§ Task a
Read the email thread about Scala operator syntax below, then decide whether each statement agrees with it: (i) the writer of the unquoted replies has often computed Hadamard products on matrices; (ii) the writer of the unquoted replies prefers plain method calls over methods made to look like operators; (iii) Dmitriy Lyubimov insists on the %*% syntax. For each, answer yes or no and quote the words from the thread that decide it.

On Sat, Jul 27, 2013 at 9:40 AM, Dmitriy Lyubimov <[email protected]> wrote:

> Jake, this is in-core. I work on similar expressiveness for spark backed
> DRMs and there are indeed different set of algorithms there and naive
> combinations are not necessarily producing the best outcome. There's no
> doubt MR stuff will need amended set of operations and primitives.
>
> As far as associativity is concerned, this is just scala . One cannot
> implement elementwise 5-x as 5:-x or 5-x on a sealed left-hand argument,
>  such as the language rules and no amount of discussion on our side can
> change that. You can only do 5 -: x .
>

Can you show me some examples of where I'd *want* to do the "wrong thing"
from an associativity standpoint?  "5 - x" where x is a vector, is kinda
weird.
But maybe you're subtracting off a mean or something, but then I'd probably
write this as "- (x - 5)", because I always associate left to right. :)


> and putting completely different functional meaning into :* and * will
> confuse scala users to no end who got used to things like :/ and /: . This
> all needs striking a subtle balance unfortunately.
>

Ok, then like I said, maybe I'll just defer to your judgement on the
operator
syntax, as I've *never* gotten used to the scala :/ and /: uses.   I prefer
method calls to method calls masquerading as native operators.  Maybe
I should Stop Being Afraid and Learn to Love the DSL, but I'm not quite
there yet: Too Much Magic. :)


>
> as i said before, i am not hung on %*% syntax, but i don't think doing :*
> or .* for elementwise would work on scala.
>

How often do we really do elementwise matrix operations?  Is this really
a thing we often want to worry about?  addition and subtraction, sure, but
that's the full matrix operation too.  Ditto for multiplication or division
*by scalars*, but Hadamard products on matrices?  I guess it _happens_,
but I'm not sure I've ever done it, or if I have, it's pretty darn rare.


>
>
>
> On Sat, Jul 27, 2013 at 8:00 AM, Jake Mannix <[email protected]>
> wrote:
>
> > I think my main concern is one of readability and hidden information: I
> > really _don't_ like having to know _anything_ about associativity rules,
> > and I'm not sure that catering to R users (*or* matlab users) is what we
> > want to do.  Maybe I'm thinking in a different direction with my scala
> > (+scalding) interop work, but I really am not aiming for some totally
> > fluent API for non-programmer analysts.  I'm not one, and guessing their
> > needs will be really hard for me.  I just want more concise syntax,
> better
> > types, access to a nice REPL, and access to a much more sophisticated yet
> > compact MR pipelining DSL.  For this, scala + scalding serves admirably.

§ Data section
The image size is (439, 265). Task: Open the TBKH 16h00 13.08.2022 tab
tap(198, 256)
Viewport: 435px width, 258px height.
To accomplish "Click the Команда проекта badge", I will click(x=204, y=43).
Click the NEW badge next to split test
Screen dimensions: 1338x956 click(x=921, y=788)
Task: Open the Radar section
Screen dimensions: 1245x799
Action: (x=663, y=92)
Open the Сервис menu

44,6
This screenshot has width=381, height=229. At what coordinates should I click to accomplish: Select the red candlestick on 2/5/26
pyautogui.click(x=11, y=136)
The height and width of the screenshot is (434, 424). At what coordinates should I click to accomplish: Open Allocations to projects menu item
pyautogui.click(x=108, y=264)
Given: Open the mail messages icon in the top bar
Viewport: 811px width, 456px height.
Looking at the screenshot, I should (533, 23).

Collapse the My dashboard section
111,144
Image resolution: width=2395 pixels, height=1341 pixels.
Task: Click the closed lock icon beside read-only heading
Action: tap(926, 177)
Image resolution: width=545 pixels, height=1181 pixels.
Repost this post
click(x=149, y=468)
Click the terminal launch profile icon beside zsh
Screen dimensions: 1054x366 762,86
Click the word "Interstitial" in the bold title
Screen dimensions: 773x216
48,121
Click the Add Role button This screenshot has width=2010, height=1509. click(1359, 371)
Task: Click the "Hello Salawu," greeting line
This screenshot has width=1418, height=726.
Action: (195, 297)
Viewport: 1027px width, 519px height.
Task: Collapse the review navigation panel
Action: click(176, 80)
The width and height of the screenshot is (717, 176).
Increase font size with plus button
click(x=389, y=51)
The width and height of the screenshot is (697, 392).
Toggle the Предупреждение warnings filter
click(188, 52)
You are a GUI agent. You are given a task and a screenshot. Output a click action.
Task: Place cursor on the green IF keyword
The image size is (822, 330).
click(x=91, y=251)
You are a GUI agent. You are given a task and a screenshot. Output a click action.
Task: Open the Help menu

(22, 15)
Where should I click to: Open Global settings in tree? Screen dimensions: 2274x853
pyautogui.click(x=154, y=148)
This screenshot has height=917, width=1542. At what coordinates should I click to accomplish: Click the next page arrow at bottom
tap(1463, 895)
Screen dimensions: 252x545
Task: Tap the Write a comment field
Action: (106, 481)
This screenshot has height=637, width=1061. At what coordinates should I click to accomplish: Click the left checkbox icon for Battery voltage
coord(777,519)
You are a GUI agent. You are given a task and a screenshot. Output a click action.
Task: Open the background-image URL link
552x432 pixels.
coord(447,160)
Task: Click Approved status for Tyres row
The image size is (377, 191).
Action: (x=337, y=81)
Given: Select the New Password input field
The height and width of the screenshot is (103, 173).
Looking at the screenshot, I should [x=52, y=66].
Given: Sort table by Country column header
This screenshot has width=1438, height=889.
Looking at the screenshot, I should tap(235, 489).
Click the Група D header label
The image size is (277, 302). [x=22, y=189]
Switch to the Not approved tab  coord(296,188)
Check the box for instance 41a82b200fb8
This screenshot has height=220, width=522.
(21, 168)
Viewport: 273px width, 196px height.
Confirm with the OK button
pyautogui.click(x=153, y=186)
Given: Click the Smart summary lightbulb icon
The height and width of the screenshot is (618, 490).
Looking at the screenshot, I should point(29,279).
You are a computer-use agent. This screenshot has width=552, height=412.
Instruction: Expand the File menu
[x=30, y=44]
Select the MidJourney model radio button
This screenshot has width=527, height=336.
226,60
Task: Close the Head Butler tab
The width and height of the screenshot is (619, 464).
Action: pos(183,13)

§ Task b
Report how many lines of the records above contain the word "beside", giving only the number.

§ Expected output a
(i) No: "I'm not sure I've ever done it, or if I have, it's pretty darn rare."
(ii) Yes: "I prefer method calls to method calls masquerading as native operators."
(iii) No: "i am not hung on %*% syntax"

§ Expected output b
2